Many borrowers are not entirely familiar with what’s even on their credit report and how the mortgage credit report is used in evaluation their borrowing ability. They may believe they have very good or very bad credit without actually analyzing the report for themselves.
It’s always a good idea to brush up on your understanding of your credit report before choosing a mortgage broker. When you do not understand your own credit, a predatory loan officer has the ability to take advantage of your ignorance. They may inaccurately characterize your financial situation and talk you into accepting a loan term that is not in your best interest, based off of this inappropriate portrayal of your credit capacity and character.
Your loan officer should always strive to present factual information and accurate representations of the loan terms.
Credit reports may vary in terms of detail and amount of data. The most detailed report, called a tri-merged report, contains compiled information from all three credit bureaus – Experian, Equifax, and TransUnion. The score you are assigned by each of these bureaus is a quantitative analysis of your overall credit worthiness (and risk). Information contained in one report is crosschecked against information in the others, and further compared to the information you have provided in your loan application. It is unadvisable to hide or misrepresent yourself during the application process, as your credit report will likely show anything you have left out or lied about.

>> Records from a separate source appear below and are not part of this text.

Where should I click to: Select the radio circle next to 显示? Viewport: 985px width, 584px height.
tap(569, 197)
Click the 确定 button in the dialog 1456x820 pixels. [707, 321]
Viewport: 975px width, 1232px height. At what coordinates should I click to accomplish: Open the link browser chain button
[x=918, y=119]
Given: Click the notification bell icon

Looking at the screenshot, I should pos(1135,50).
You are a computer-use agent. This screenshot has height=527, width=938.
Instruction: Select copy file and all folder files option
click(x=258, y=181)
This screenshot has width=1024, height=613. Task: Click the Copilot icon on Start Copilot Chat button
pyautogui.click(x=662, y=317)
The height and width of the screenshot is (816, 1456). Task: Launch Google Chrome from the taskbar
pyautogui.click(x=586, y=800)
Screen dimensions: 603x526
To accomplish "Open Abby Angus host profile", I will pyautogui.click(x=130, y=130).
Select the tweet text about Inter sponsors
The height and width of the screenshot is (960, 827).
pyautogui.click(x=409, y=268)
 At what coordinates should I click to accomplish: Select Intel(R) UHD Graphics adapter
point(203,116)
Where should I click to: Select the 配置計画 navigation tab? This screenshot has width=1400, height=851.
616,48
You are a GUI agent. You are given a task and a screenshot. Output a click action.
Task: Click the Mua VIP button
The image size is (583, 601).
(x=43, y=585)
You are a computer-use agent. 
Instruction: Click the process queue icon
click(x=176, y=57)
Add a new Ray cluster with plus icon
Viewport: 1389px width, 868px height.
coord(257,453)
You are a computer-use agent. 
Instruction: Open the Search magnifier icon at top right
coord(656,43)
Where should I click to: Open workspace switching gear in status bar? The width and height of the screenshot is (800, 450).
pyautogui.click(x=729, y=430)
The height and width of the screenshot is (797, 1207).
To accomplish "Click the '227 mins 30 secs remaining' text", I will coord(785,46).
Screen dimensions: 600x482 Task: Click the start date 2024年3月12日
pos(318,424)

The credit bureaus do not actually collect this information themselves. They merely store what is reported to them. When you open a line of credit, your creditor will inform the credit agencies and give them a running tab on how well you are (or are not) making your payments. Sources of such information will come from mortgage lenders, automobile dealerships (unless you pay the entire amount upfront), credit card companies, student loan companies, and retailers. Your public records will also be reported to the credit bureaus, usually by professional public record vendors.
Some aspects of your credit report can be updated by you personally. This includes changes to your employment or address information. When negative information on your credit report is accurate, you can only wait until it is removed. In general, this is no longer than 7 years, but may be more depending on the type of information and whether or not your old debt is ‘bought’ by another company and renewed.
Chapter 7 bankruptcy information will remain on credit reports for 10 years. Certain unpaid tax liens might never be removed. Criminal convictions might never be removed. Credit information reported because of an application for more than $150,000 worth of credit or life insurance may not be removed. Unpaid judgments and lawsuits may stay on your report longer than 7 years if the statute of limitations has not yet run out on them. Additionally, some states only require that negative information stay on your report for 5 years.